## Is it possible to have acceleration when velocity is zero?

Since **acceleration** is the change in **velocity** over time, **there** has to be a change in **velocity** for something to **accelerate**. Although at an instant in time it is **possible to have zero velocity** whilst **accelerating**. For example, if you drop an object at the instant you release it it has **zero velocity** but it is **accelerating**.

## What happens to acceleration when velocity is zero?

At **zero velocity**, there is still a net force acting on the object due to the spring, so the object will accelerate in the opposite direction.

## Can an object have zero acceleration and nonzero velocity at the same time give example?

**Acceleration** is the rate of change of **velocity** with **time**. As the **velocity** is a constant value over all the values of **time**, the rate of change of **velocity** is thus **zero**. So, **acceleration** is **zero**. So, **zero acceleration and non zero velocity** are possible for particles moving with constant **velocity**.

## Can a body have a velocity without acceleration give examples?

When an object is thrown upwards, then at the maximum height, **velocity** of **body** is zero at that instant but it **has acceleration** due to gravity. So, at the highest point for a **body** thrown upwards, **velocity** is zero and **acceleration** is equal to g (9.8 ms^-2) in downward direction.

## What is an example of zero acceleration?

No **acceleration** means no change in velocity. For **example** an apple thrown in space. A photon has **zero acceleration** because it can’t be **accelerated**. All other **examples of zero acceleration** are where the “thing” is moving at a constant velocity relative to an inertial reference frame.

## How do you know if acceleration is 0?

When **acceleration is zero** (that is, a = dv/dt = ), rate of change of velocity is **zero**. That is, **acceleration is zero** when the velocity of the object is constant. Motion graphs represent the variations in distance, velocity and **acceleration** with time.

## Is it possible to have an eastward velocity with a westward acceleration?

Answer: An object can **have an Eastward velocity** while experiencing a **Westward acceleration**. The car will slowly stop as **there** will be a decelerration or in other words, an **acceleration Westward**.

## Is acceleration 0 at the highest point?

At a projectile’s **highest point**, its velocity is **zero**. At a projectile’s **highest point**, its **acceleration** is **zero**. The rate of change of the begin{align*}xend{align*} **position** is changing with time along the projectile path.

## Can a body have zero acceleration but non zero velocity?

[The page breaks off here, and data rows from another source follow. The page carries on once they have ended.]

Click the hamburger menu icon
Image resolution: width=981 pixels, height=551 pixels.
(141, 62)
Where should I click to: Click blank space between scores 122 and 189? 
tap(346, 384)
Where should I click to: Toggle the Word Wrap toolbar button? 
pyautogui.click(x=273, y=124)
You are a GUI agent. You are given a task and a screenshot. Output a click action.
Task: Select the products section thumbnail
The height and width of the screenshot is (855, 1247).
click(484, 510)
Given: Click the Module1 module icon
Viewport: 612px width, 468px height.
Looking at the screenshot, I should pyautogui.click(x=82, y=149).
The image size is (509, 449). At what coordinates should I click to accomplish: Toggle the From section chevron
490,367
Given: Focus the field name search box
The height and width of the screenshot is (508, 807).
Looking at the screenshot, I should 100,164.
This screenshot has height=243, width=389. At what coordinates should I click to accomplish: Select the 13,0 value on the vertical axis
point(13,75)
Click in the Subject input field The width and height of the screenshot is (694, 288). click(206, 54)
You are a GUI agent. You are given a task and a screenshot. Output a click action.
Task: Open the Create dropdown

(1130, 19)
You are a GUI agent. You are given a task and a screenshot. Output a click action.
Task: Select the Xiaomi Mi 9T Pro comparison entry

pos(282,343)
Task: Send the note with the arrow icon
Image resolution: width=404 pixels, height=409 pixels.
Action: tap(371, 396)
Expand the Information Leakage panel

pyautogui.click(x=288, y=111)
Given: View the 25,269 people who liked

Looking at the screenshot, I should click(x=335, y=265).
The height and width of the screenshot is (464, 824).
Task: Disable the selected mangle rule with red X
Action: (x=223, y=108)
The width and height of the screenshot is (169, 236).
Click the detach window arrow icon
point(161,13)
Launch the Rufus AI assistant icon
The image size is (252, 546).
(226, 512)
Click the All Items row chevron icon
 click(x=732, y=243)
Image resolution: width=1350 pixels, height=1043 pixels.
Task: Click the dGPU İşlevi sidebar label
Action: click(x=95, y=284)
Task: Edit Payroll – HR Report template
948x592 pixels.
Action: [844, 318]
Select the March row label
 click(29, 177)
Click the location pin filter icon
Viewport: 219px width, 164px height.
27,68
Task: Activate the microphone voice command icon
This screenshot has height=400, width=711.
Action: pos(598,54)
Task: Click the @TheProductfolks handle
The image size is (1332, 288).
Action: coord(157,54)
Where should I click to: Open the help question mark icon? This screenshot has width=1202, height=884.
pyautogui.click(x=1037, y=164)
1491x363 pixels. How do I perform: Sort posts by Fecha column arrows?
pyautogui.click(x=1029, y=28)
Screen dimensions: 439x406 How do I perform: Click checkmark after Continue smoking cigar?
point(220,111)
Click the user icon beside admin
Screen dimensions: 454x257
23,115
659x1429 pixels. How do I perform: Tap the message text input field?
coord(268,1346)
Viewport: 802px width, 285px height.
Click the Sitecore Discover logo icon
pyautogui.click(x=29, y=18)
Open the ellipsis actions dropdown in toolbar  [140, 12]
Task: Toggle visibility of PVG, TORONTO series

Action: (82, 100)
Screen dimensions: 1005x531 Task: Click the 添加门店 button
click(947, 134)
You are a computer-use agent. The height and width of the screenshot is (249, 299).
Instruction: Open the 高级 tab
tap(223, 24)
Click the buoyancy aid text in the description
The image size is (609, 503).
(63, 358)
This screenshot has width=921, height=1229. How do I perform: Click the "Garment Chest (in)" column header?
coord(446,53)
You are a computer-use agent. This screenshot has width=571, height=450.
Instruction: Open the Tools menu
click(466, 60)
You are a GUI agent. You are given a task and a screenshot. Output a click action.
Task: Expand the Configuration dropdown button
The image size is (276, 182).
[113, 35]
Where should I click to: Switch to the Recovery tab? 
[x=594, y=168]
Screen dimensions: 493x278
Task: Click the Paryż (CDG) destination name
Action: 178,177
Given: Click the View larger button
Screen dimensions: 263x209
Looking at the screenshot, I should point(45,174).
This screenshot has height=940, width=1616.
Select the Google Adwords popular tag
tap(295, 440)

It is possible to **have** a **non**–**zero** value of **acceleration** when the **velocity** of a **body** is **zero**. Due to this force, the **velocity** of the object starts decreasing and continues to decrease until it reaches **zero**. After this, the object starts moving in the opposite direction (that is in the direction of force).

## Is it possible to have a positive velocity and negative acceleration?

An object which moves in the **positive** direction has a **positive velocity**. If the object is slowing down then its **acceleration** vector is directed in the opposite direction as its motion (in this case, a **negative acceleration**).

## Can an object have constant non zero acceleration and changing velocity?

Thus, all situations possible. C) an **object has constant nonzero velocity** and **changing acceleration** Not possible: **velocity** cannot be **constant** in the presence of a **non**–**zero acceleration**.

## Can a body have constant speed and still have a varying velocity?

No, a **body can** not **have** its **velocity constant**, while its **speed varies**. Rather, it **can have** its **speed constant** and its **velocity varying**. For example in a **uniform** circular motion.

## Can a body moving with constant velocity have acceleration?

The **velocity** vector is **constant** in magnitude but changing in direction. For this reason, it **can** be safely concluded that **an object moving** in a circle at **constant speed** is indeed **accelerating**. It is **accelerating** because the direction of the **velocity** vector is changing.